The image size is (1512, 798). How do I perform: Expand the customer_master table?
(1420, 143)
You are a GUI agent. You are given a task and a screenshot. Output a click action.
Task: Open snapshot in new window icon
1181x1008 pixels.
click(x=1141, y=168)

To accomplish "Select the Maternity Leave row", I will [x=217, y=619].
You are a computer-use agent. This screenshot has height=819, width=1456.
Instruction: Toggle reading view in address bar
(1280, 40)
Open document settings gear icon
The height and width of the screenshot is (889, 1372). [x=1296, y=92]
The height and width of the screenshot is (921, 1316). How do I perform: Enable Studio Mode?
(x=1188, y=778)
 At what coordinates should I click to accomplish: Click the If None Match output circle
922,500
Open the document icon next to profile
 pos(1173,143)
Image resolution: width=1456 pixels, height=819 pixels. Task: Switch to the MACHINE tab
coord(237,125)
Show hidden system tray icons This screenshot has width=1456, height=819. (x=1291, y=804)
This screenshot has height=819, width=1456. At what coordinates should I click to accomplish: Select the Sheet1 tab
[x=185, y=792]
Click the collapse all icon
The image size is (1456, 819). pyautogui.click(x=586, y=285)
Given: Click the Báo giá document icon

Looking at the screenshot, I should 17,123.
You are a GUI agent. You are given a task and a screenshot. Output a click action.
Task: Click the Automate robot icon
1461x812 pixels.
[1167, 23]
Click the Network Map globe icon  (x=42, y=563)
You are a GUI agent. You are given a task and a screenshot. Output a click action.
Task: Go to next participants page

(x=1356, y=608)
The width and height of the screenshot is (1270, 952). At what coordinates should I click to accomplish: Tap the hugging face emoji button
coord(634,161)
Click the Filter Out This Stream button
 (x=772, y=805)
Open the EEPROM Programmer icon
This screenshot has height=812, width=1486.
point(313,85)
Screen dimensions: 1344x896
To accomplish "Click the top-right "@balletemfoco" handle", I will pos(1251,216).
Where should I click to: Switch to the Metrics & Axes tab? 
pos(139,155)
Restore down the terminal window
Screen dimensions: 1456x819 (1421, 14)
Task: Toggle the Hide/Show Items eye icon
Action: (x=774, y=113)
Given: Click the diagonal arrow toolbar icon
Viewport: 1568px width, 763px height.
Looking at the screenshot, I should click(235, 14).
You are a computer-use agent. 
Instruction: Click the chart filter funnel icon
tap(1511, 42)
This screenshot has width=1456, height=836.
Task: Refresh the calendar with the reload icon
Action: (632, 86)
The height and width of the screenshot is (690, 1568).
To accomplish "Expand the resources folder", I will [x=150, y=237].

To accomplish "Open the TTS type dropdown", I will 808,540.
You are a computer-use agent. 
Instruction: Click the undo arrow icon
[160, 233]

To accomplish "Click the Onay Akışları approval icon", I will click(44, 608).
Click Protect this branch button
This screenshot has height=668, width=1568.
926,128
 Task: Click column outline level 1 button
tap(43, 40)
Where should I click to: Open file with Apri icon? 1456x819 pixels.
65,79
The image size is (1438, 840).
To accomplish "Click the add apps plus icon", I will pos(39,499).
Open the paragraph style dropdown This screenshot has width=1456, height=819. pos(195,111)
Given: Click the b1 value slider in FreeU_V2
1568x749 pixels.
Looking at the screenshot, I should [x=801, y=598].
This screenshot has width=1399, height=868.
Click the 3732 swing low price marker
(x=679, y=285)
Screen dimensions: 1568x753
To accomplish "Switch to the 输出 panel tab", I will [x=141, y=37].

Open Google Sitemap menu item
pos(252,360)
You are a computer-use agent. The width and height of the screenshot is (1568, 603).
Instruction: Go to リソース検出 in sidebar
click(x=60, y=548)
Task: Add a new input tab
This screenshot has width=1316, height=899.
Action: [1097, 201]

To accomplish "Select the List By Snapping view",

* [Task directions] Would you please copy every line from the listing above that contains the word "computer"?

* [Expected answer]
You are a computer-use agent. This screenshot has height=819, width=1456.
You are a computer-use agent. 
You are a computer-use agent. 
You are a computer-use agent. The width and height of the screenshot is (1568, 603).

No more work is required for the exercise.